Amazon ElastiCache
In-memory caching service supporting Redis and Memcached
ElastiCache is like having a super-fast memory assistant who remembers things you've looked up recently so you don't have to go back to the slow filing cabinet (database) every time. When your application needs data, it checks ElastiCache first; if it's there (a cache hit), you get it in microseconds. If not (a cache miss), you fetch it from the database and store a copy in ElastiCache for next time. It's perfect for things like session data, frequently accessed database queries, or API responses. Think of it as short-term memory that's lightning fast but doesn't store everything forever, just the hot data you need right now.
ElastiCache provides fully managed in-memory data stores using Redis or Memcached. Redis offers advanced features: data persistence, replication, automatic failover, pub/sub messaging, and complex data structures (lists, sets, sorted sets). Memcached is simpler: pure caching with multi-threaded performance.
Key Capabilities
Key configurations: node types (memory-optimized instances), cluster mode (Redis sharding for horizontal scaling), and replication (Multi-AZ with automatic failover).
Gotchas & Constraints
Gotcha #1: Cache invalidation is hard; stale data in cache can cause bugs. Implement TTLs (time-to-live) and cache invalidation strategies (write-through, write-behind). Gotcha #2: ElastiCache is in-memory; data is lost if nodes fail (unless using Redis with persistence). Don't use it as a primary data store. Constraints: Maximum object size is 512MB (Redis) or 1MB (Memcached). Redis cluster mode has limitations (no multi-key operations across shards).

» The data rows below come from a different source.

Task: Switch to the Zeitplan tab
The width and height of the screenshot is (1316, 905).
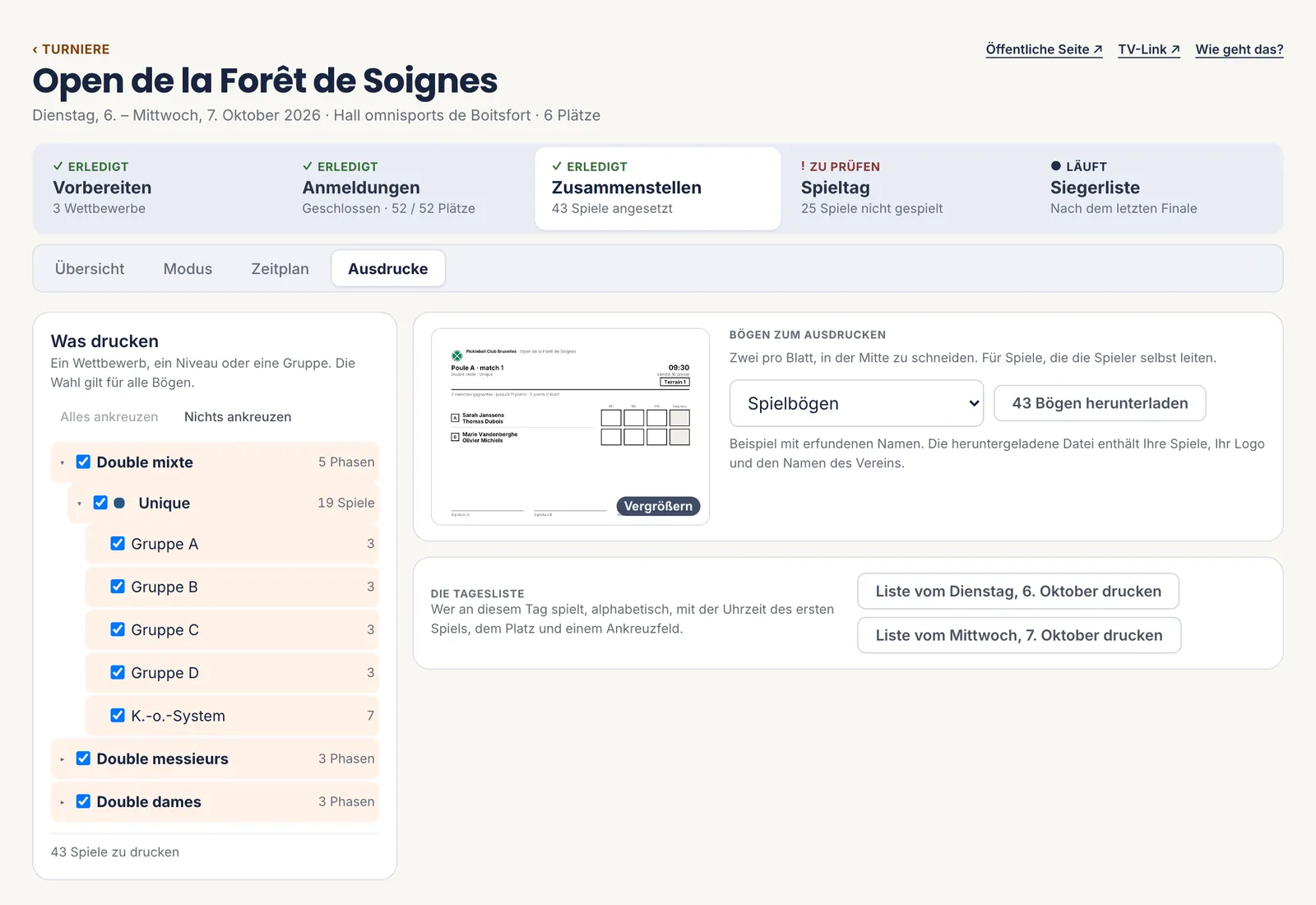Action: coord(280,269)

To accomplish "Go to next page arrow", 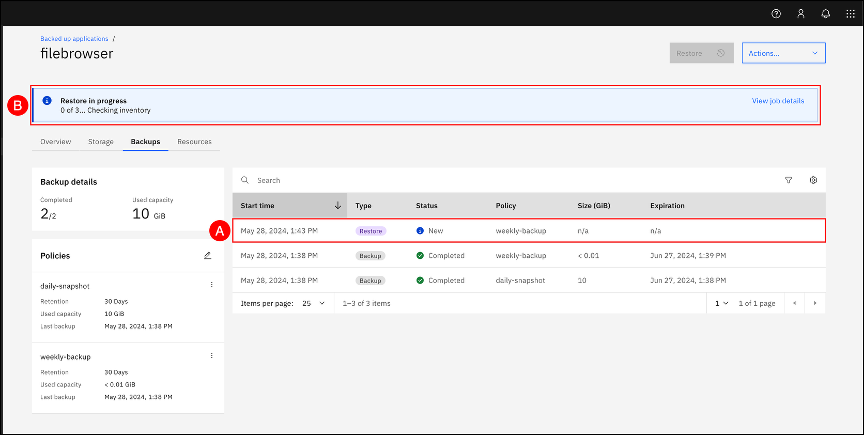I will coord(815,303).
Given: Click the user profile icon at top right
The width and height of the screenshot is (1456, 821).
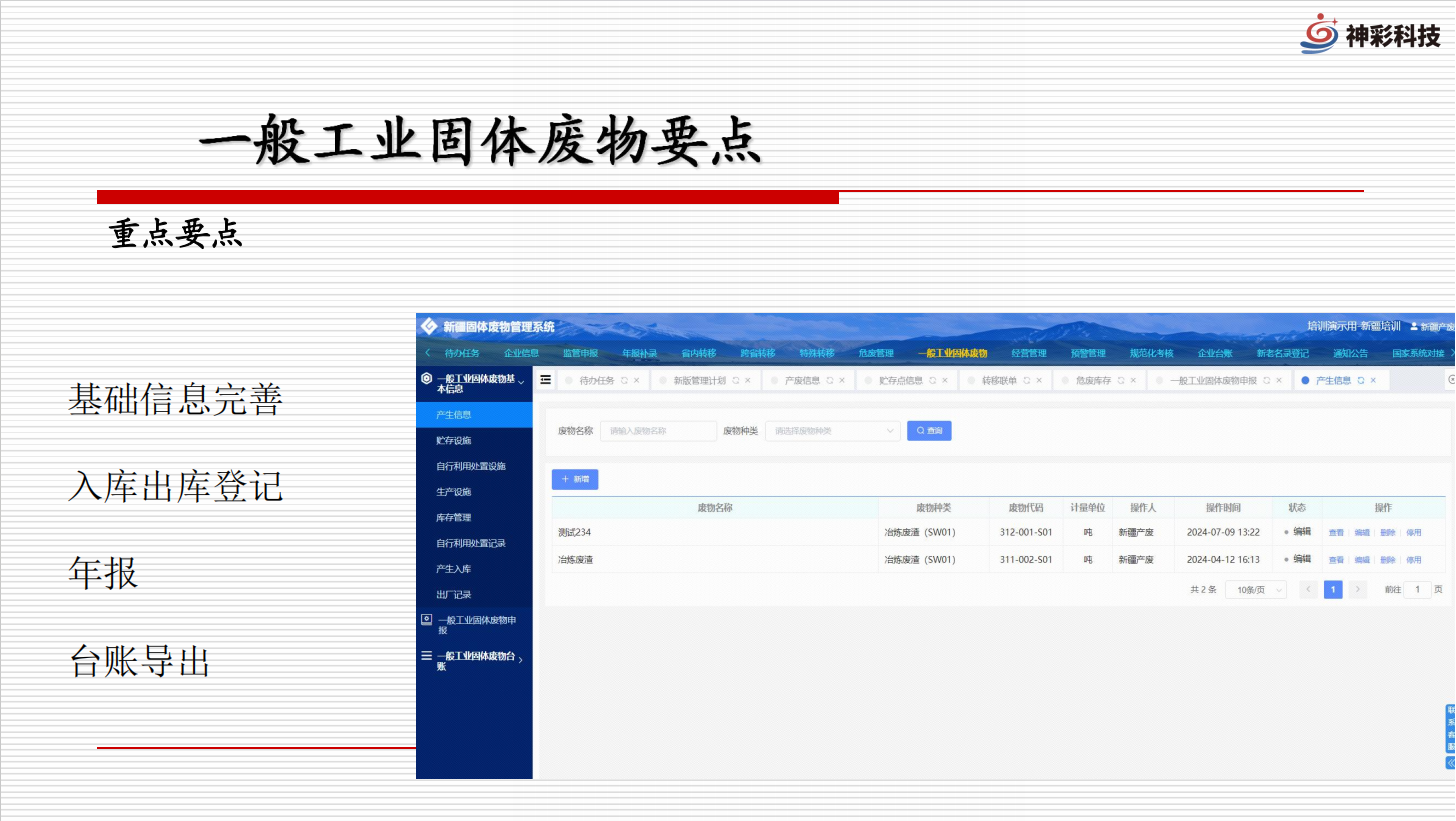Looking at the screenshot, I should [x=1414, y=327].
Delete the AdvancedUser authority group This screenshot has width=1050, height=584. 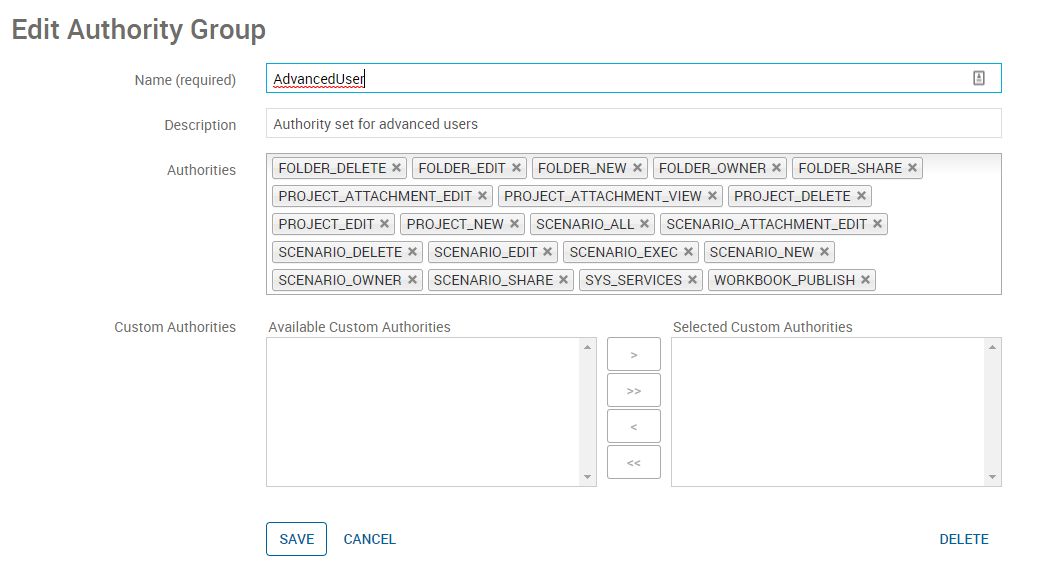pos(964,539)
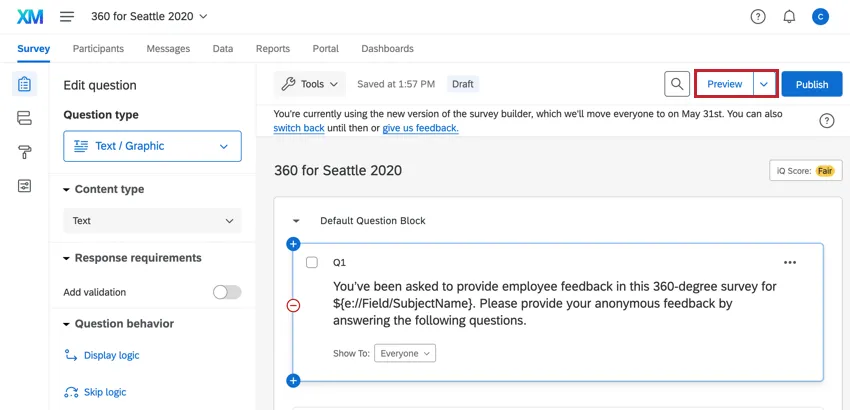Screen dimensions: 850x410
Task: Click the search magnifier icon
Action: point(677,85)
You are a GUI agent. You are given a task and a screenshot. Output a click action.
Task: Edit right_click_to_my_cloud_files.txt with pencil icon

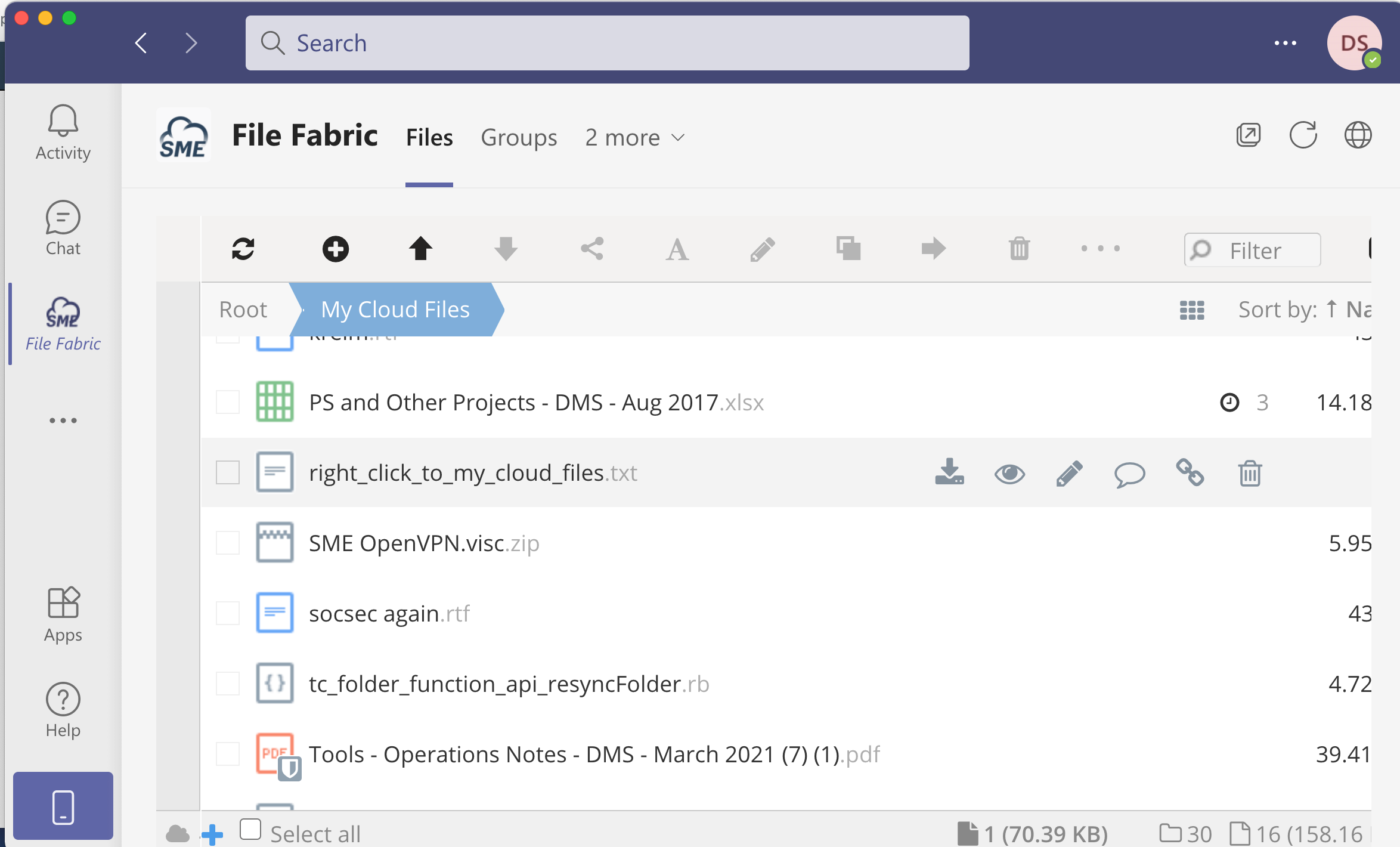pos(1069,474)
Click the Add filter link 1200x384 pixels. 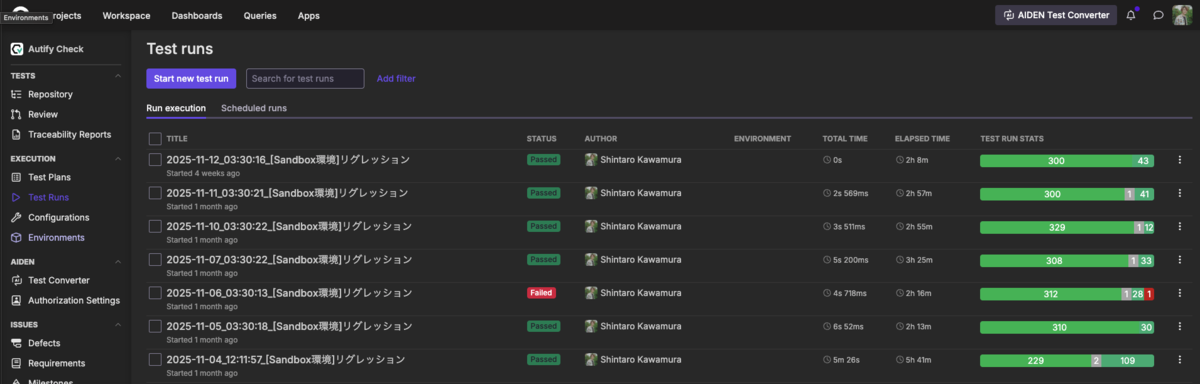[396, 78]
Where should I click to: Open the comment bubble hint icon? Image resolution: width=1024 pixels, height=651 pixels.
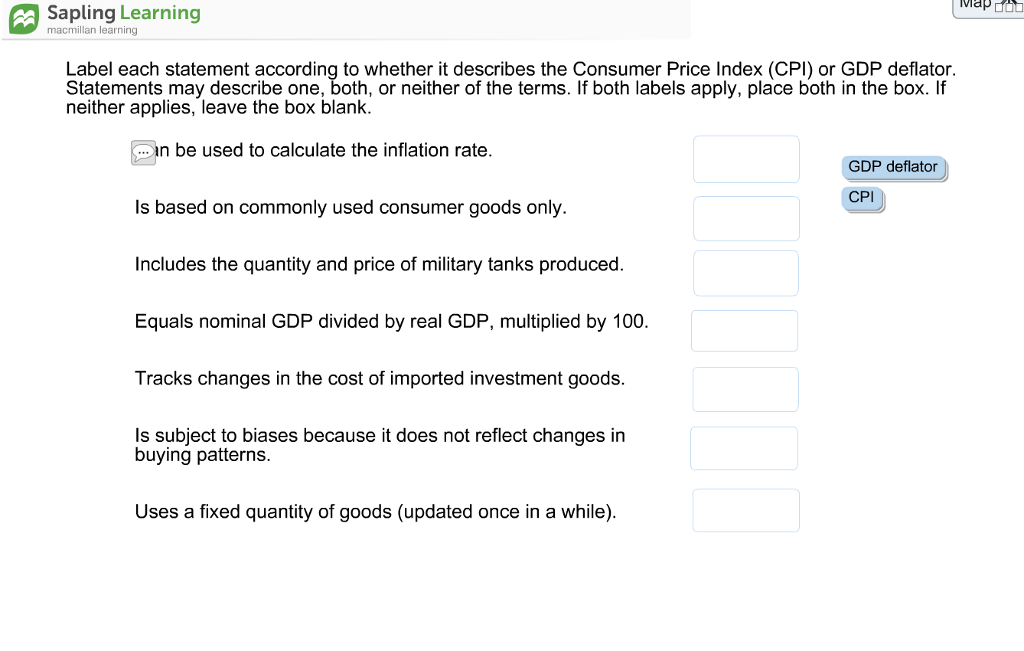click(144, 153)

An e-commerce site queries product details from RDS PostgreSQL on every page load; database CPU hits 80%, and page load times reach 2 seconds. They implement ElastiCache Redis as a read-through cache: when a product is requested, the app checks Redis first. On cache miss, it queries RDS, stores the result in Redis with a 1-hour TTL, and returns the data. Subsequent requests hit Redis (sub-millisecond latency), reducing database load by 90%. For session management, they store user sessions in Redis instead of RDS; sessions are fast, and Redis Multi-AZ replication ensures high availability. During flash sales, they pre-warm the cache with popular products, handling 10,000 requests/second without touching the database. They use Redis pub/sub to invalidate cache entries when products are updated.
The Result
page load times drop to 200ms, database CPU drops to 20%, and the site handles 5x more traffic.